Ce qui la caractérise
En bouche, ce plat joue sur le contraste texture-goût. Les gnocchi de pommes de terre doivent être moelleux, presque fondants, avec une légère élasticité, obtenue en travaillant peu la pâte et en dosant la farine. La sauce bolognaise apporte l'armature gustative : profondeur umami de la viande de bœuf hachée, rondeur des tomates pelées et légère acidité qui équilibre, aromates issus de l'oignon, de l'ail et d'un bouquet garni. Le résultat est un plat chaleureux et rassasiant, très adapté aux mois frais : c'est un classique des déjeuners familiaux, des repas dominicaux et des saisons où l'on cherche des plats généreux plutôt que légers.
Variantes et adaptations
Les combinaisons sont nombreuses.

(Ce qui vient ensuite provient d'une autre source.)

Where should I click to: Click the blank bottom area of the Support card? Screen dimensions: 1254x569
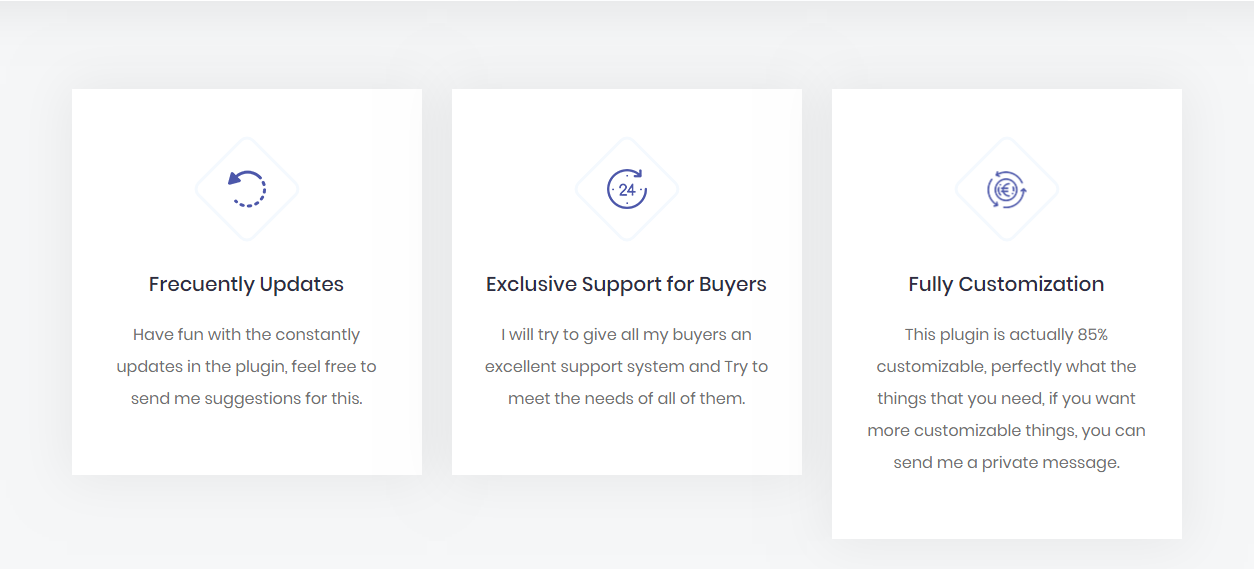626,445
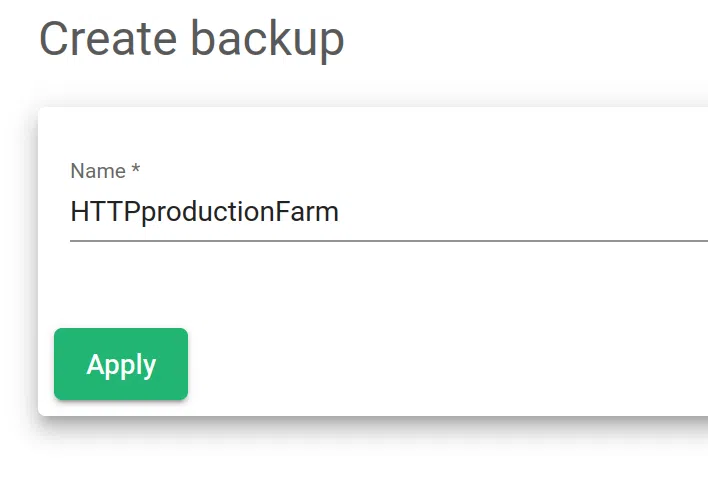The image size is (708, 486).
Task: Click the word "backup" in the heading
Action: pos(267,40)
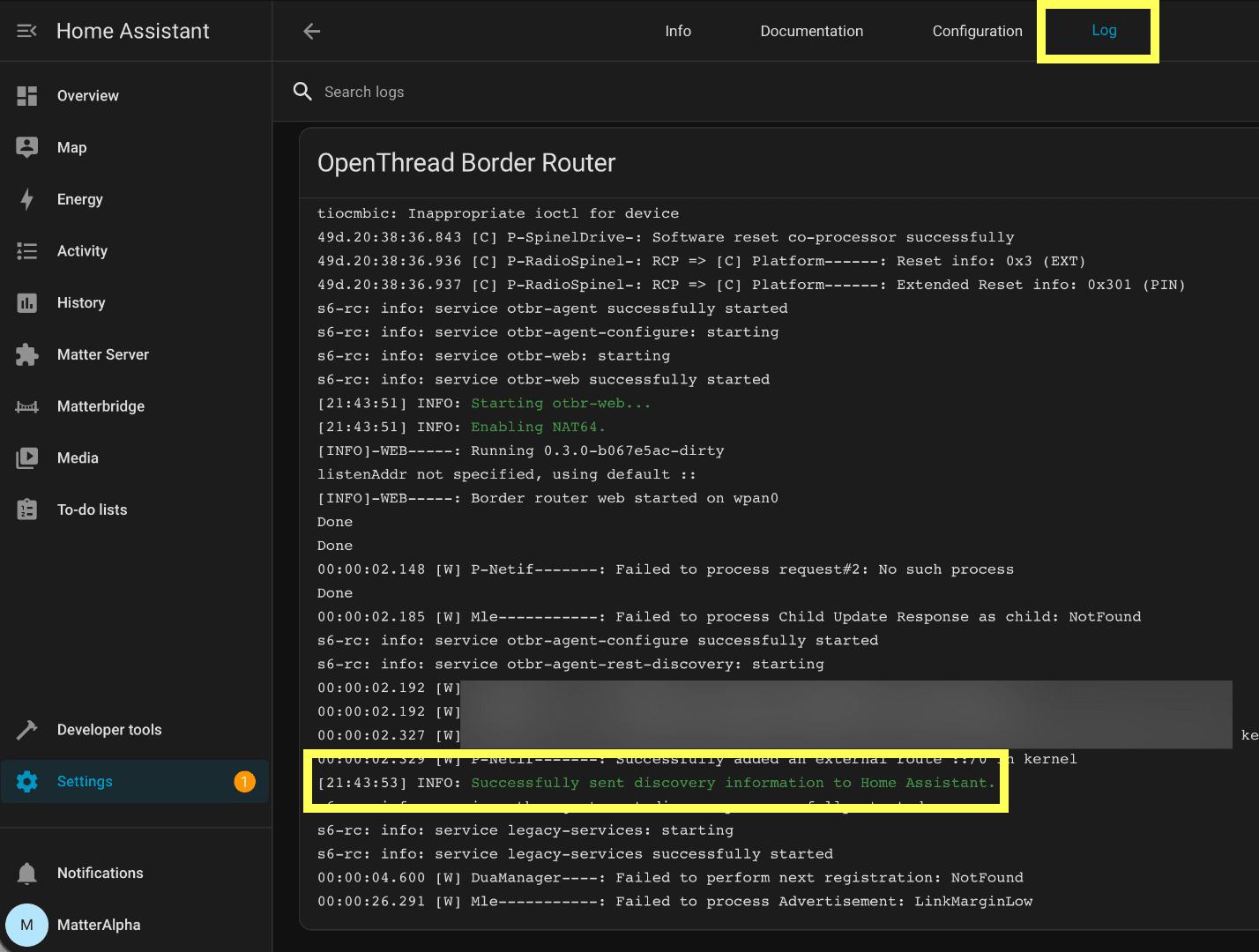
Task: Click the Developer tools hammer icon
Action: click(x=26, y=730)
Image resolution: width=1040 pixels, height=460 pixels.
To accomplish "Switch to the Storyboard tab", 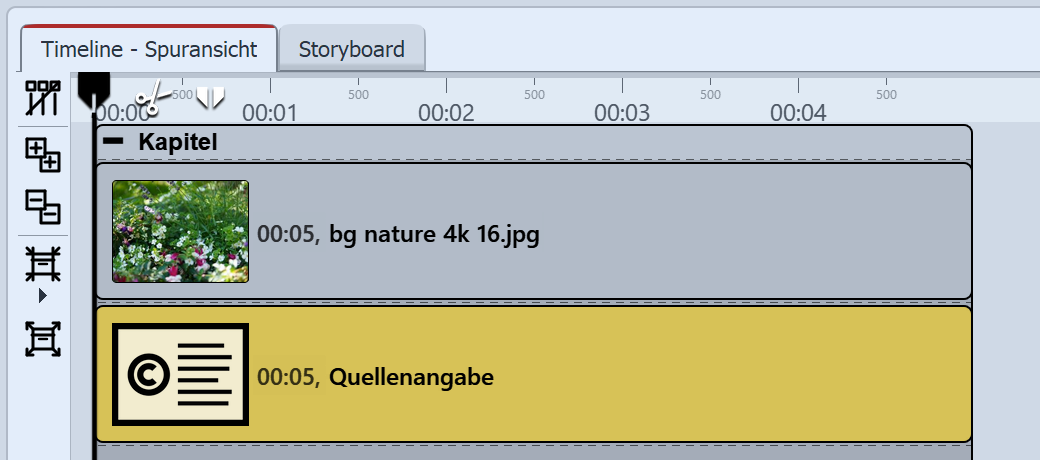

En Italie, on sert plus souvent le ragù avec des pâtes longues ou courtes, mais l'association gnocchi–ragù est courante dans les maisons de l'Émilie-Romagne et du Nord. D'autres régions proposent des gnocchi différents : le gnocchi alla sorrentina (Campanie) avec tomate et mozzarella, ou les gnocchi alla romana, à base de semoule, typiques du Latium. À l'étranger, l'adaptation argentine et uruguayenne du ñoquis (traditionnellement consommés le 29 du mois) a intégré aussi des sauces de viande locales. Enfin, on trouve des variantes modernes avec ricotta, potimarron ou patate douce, et des versions simplifiées du ragù utilisant une boîte de tomates pelées et moins de cuisson, comme dans la recette donnée.
Importance culturelle
Le plat n'est pas l'emblème d'une seule ville, mais il illustre deux patrimoines : le ragù alla bolognese comme témoignage de la gastronomie d'Émilie-Romagne, et les gnocchi comme symbole de la cuisine familiale italienne et de son adaptation à l'émigration. Ensemble, ils représentent la cuisine de foyer italienne, lente à mijoter, généreuse, facile à partager, et continuent d'être un marqueur d'identité pour les familles italiennes et leurs diasporas, y compris en Amérique du Sud et dans les communautés européennes.